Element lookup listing
##########

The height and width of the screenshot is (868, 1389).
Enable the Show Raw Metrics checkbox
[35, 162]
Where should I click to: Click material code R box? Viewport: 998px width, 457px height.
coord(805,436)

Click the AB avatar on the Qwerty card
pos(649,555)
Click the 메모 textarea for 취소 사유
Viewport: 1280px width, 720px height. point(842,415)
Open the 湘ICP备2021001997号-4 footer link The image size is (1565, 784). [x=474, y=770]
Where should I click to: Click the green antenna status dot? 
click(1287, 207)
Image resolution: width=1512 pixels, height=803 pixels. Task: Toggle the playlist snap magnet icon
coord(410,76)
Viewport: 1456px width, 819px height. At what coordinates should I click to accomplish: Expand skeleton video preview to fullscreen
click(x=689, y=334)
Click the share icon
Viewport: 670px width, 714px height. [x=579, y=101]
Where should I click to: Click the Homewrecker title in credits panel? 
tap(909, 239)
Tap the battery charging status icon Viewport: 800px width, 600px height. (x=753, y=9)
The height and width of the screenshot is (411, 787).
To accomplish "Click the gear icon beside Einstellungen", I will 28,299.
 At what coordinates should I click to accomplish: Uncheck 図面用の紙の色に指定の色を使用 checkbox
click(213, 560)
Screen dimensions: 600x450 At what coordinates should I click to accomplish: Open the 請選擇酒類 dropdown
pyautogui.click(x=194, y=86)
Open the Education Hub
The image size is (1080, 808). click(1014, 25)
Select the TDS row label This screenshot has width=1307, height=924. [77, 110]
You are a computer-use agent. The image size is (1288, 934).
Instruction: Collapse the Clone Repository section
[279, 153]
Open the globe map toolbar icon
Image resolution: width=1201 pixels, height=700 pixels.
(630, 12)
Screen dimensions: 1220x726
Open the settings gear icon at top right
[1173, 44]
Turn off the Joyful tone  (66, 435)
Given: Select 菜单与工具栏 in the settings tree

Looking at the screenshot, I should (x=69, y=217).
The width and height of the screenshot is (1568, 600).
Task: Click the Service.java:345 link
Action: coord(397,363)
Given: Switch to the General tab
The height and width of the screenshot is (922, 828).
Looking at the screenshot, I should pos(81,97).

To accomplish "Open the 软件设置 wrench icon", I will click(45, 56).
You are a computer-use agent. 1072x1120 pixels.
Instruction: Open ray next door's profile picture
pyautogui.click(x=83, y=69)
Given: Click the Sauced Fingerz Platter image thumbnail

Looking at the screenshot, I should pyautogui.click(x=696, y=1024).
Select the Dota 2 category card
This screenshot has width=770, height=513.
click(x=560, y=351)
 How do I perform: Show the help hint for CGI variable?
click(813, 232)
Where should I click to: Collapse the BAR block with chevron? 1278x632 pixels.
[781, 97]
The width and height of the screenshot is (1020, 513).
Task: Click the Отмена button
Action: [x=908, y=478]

##########

> _Required task_: Output every line of the listing above as a numbered list, omitting blank lines.

> _Answer to this exercise_:
1. The height and width of the screenshot is (868, 1389).
2. Enable the Show Raw Metrics checkbox
3. [35, 162]
4. Where should I click to: Click material code R box? Viewport: 998px width, 457px height.
5. coord(805,436)
6. Click the AB avatar on the Qwerty card
7. pos(649,555)
8. Click the 메모 textarea for 취소 사유
9. Viewport: 1280px width, 720px height. point(842,415)
10. Open the 湘ICP备2021001997号-4 footer link The image size is (1565, 784). [x=474, y=770]
11. Where should I click to: Click the green antenna status dot? 
12. click(1287, 207)
13. Image resolution: width=1512 pixels, height=803 pixels. Task: Toggle the playlist snap magnet icon
14. coord(410,76)
15. Viewport: 1456px width, 819px height. At what coordinates should I click to accomplish: Expand skeleton video preview to fullscreen
16. click(x=689, y=334)
17. Click the share icon
18. Viewport: 670px width, 714px height. [x=579, y=101]
19. Where should I click to: Click the Homewrecker title in credits panel? 
20. tap(909, 239)
21. Tap the battery charging status icon Viewport: 800px width, 600px height. (x=753, y=9)
22. The height and width of the screenshot is (411, 787).
23. To accomplish "Click the gear icon beside Einstellungen", I will 28,299.
24.  At what coordinates should I click to accomplish: Uncheck 図面用の紙の色に指定の色を使用 checkbox
25. click(213, 560)
26. Screen dimensions: 600x450 At what coordinates should I click to accomplish: Open the 請選擇酒類 dropdown
27. pyautogui.click(x=194, y=86)
28. Open the Education Hub
29. The image size is (1080, 808). click(1014, 25)
30. Select the TDS row label This screenshot has width=1307, height=924. [77, 110]
31. You are a computer-use agent. The image size is (1288, 934).
32. Instruction: Collapse the Clone Repository section
33. [279, 153]
34. Open the globe map toolbar icon
35. Image resolution: width=1201 pixels, height=700 pixels.
36. (630, 12)
37. Screen dimensions: 1220x726
38. Open the settings gear icon at top right
39. [1173, 44]
40. Turn off the Joyful tone  (66, 435)
41. Given: Select 菜单与工具栏 in the settings tree
42. Looking at the screenshot, I should (x=69, y=217).
43. The width and height of the screenshot is (1568, 600).
44. Task: Click the Service.java:345 link
45. Action: coord(397,363)
46. Given: Switch to the General tab
47. The height and width of the screenshot is (922, 828).
48. Looking at the screenshot, I should pos(81,97).
49. To accomplish "Open the 软件设置 wrench icon", I will click(45, 56).
50. You are a computer-use agent. 1072x1120 pixels.
51. Instruction: Open ray next door's profile picture
52. pyautogui.click(x=83, y=69)
53. Given: Click the Sauced Fingerz Platter image thumbnail
54. Looking at the screenshot, I should pyautogui.click(x=696, y=1024).
55. Select the Dota 2 category card
56. This screenshot has width=770, height=513.
57. click(x=560, y=351)
58.  How do I perform: Show the help hint for CGI variable?
59. click(813, 232)
60. Where should I click to: Collapse the BAR block with chevron? 1278x632 pixels.
61. [781, 97]
62. The width and height of the screenshot is (1020, 513).
63. Task: Click the Отмена button
64. Action: [x=908, y=478]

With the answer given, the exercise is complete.